Average contributions to stakeholder pensions have been skewed by a number of wealthy people taking advantage of tax breaks to buy policies for family members, the TUC said.

Stakeholder Response: Help the Aged

Mervyn Kohler, Help the Aged head of public affairs, said: "The TUC research shows that this flagship policy, launched with such a fanfare in 2001, is failing to appeal to the target group it was supposed to help. Not many employees on low or average incomes are saving for a stakeholder pension, and not many of them are making significant savings.

 

"The reasons for this failure are several and complex. In two key areas, the government approach to pensions has contributed to the disappointment of stakeholder pensions:  its policy to provide pensioners with means-tested benefits (rather than a decent state pension) destroys the incentive for people on low or average earnings to save for retirement, and its failure to insist on employer contributions leaves personal savers facing an almost impossible task of building a decent pension.

 

"This is yet further evidence that pensions policies are in deep disarray. There are hard decisions which urgently need addressing, but the political leadership is drifting aimlessly."

 

Stakeholder Response: National Consumer Council

 

Claire Whyley, deputy director of policy at the National Consumer Council, said: "These figures are shocking, but not surprising.
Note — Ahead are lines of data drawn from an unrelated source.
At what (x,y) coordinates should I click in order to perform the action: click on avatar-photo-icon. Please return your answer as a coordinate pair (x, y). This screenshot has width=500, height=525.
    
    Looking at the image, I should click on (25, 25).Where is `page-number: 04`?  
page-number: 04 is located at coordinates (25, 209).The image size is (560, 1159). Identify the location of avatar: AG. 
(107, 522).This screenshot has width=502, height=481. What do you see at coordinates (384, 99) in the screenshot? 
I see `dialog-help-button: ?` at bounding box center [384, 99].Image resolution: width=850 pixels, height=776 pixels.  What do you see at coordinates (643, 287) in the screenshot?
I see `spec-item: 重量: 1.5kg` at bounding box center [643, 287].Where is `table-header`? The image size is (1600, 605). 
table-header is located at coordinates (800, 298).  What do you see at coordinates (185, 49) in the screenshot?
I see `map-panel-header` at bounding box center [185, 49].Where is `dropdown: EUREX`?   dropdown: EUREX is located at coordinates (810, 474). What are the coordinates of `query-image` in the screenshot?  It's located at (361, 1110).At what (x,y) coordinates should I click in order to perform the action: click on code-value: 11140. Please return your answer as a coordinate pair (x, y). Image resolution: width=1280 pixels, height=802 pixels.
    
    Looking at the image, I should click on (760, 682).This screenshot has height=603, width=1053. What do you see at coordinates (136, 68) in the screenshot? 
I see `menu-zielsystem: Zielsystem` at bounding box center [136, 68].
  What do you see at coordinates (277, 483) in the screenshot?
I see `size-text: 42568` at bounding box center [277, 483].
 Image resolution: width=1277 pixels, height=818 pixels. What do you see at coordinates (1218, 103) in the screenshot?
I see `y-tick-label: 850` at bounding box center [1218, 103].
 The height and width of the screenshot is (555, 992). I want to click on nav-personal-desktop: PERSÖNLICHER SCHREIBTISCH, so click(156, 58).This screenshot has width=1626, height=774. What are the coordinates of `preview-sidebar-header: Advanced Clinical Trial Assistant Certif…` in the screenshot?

Lack of trust in pensions providers - government, employers and the pensions industry - shone through NCC research as one of the reasons for their reluctance to save.

 

"Which is why, if government really wants to boost the pension’s gap they must implement an adequate, simple and secure state pension where everyone receives the same basic pension – regardless of their work record."

 

Stakeholder Response: Association of Retired and Persons Over 50

 

Paula Wallace, spokesman for the Association of Retired and Persons Over 50 (ARP/O50), said: "We are not surprised that Stakeholder Pensions have not been a success with lower paid workers.

 

"The average person has become increasingly cynical and wary of the private pensions industry.

 

"Statistics bear this out: 41 per cent of workers in this country do not have an occupational pension and this number is growing every year. ARP/O50 has consistently stated that the government should turn its back on private pensions and introduce a universal, non means tested state pension linked to average earnings and paid at a level which would provide underpinning for additional personal provision.

 

"We advocate an 'add on' facility within the State system whereby the the payment of additional voluntary contributions could enhance the level of income on retirement.

 

"This would undoubtedly be a far better way to end the pensions 'crisis' in this country, rather than continuing to promote stakeholder pensions, which remain unpopular among the very sector of the population they were designed to attract."